When I remember everything I ever said or did to Michael…

I feel so many emotions, depending on what I said or did…

Guilt, happiness…sorrow, pain, joy, pride, contentment…

I remember holding him while he slept peacefully.
Holding him when he was eating, and he’d smile at me that heartbreaking smile.
I remember being mad at him, for waking me up, or keeping me up, night after night.
I remember being so mad and upset with him, I’d have to put him in his crib and walk away, or call my mother to come take her grandson for fear of doing something so horrible to him.
I remember being in complete awe that he was my son.
I can still see him, when I have him his baths, he loved them…he was learning to kick and giggle at the sounds his farts would make in the water. Such a male, he was.
I can still remember the feel of his soft little head, his cheek and his hands on mine.
I can still remember being so mad that I’d pat his butt so hard, it was really a spank…who spanks a child so young?
I remember having such patience with him, and then such impatience that it scared me.
I remember his baby smell, both the good and bad…you know what I mean. Just after a bath, and just after a poopy diaper.
I remember the pride in my husbands eyes, when he would hold Michael.
I remember the way Michael would follow his daddy with his eyes…he would even stop eating just to turn his head to watch his father walk by.
I remember the way he’d love to talk and talk and talk…I’m sure he was exaggerating a bit here and there…
I remember seeing my father just melt and the pride in his face to be a grandfather to such a boy as Michael…
I remember my mother in laws pure, undiluted joy in being a longed for grandmother.
My mother was so eager to show Michael our families traditions.
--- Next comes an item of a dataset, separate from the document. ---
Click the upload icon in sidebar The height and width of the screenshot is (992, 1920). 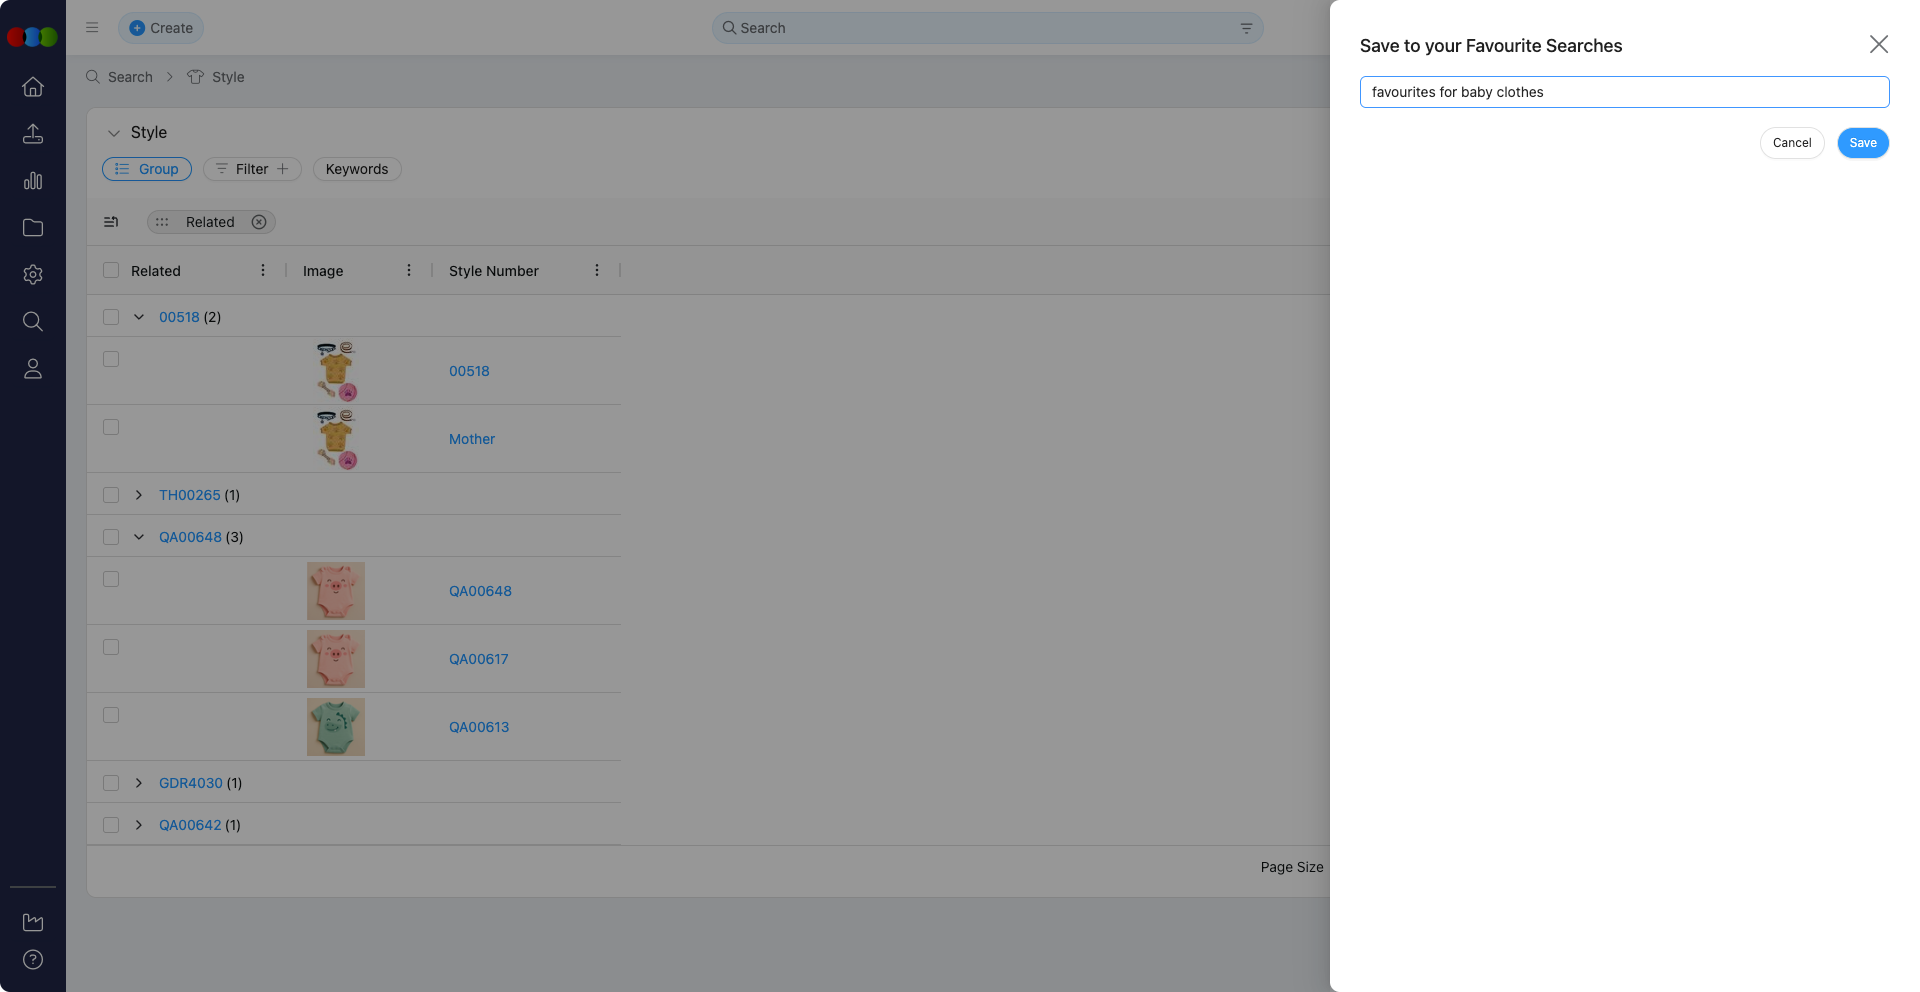(x=33, y=134)
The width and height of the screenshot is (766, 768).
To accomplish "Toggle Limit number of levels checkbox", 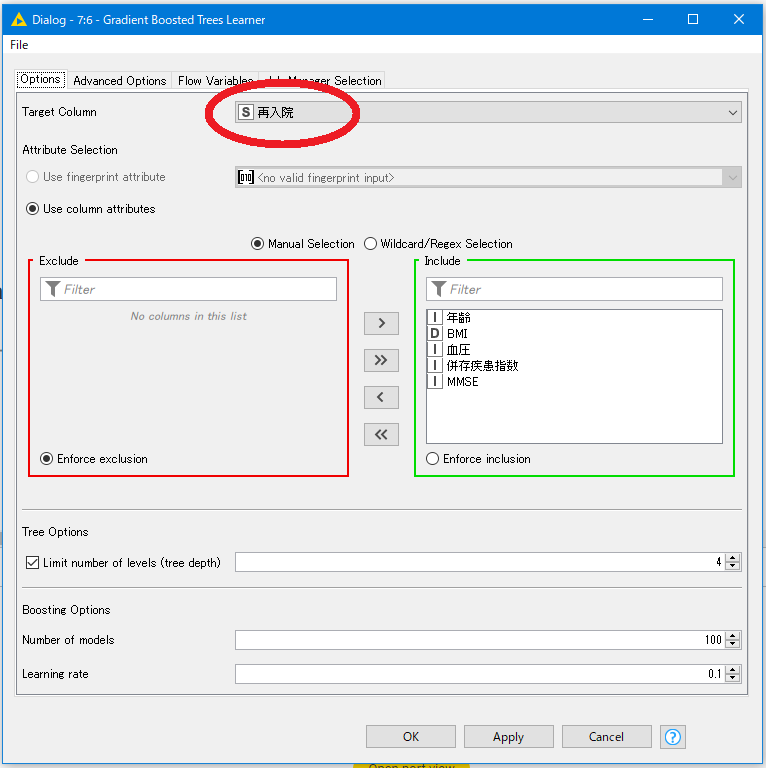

I remember the phone call that came on the 11th of March.
The phone call that changed my life forever.

I remember the pure terror in my husbands voice as he told me that Michael wasn’t breathing.

I remember the panic look in my mother in laws eyes when she came into the private waiting room.

I remember my boss, Amy, holding my arm and walking really close to me, as the hospital staff walked me to the room where they were trying vainly to bring my Michael back to me.

I remember telling Amy that he wasn’t there, he was already dancing with Jesus.

I remember when the doctors and nurses came into that waiting room, with tears in their eyes, telling me Michael didn’t make it.

I remember the feel of his lifeless little body, when I held him close for the last time.

I remember not wanting to let go of him. I asking him to wake up for Mommy…

I remember asking for his forgiveness of anything I’d done that was wrong.

I remember…

I remember…

I will always remember…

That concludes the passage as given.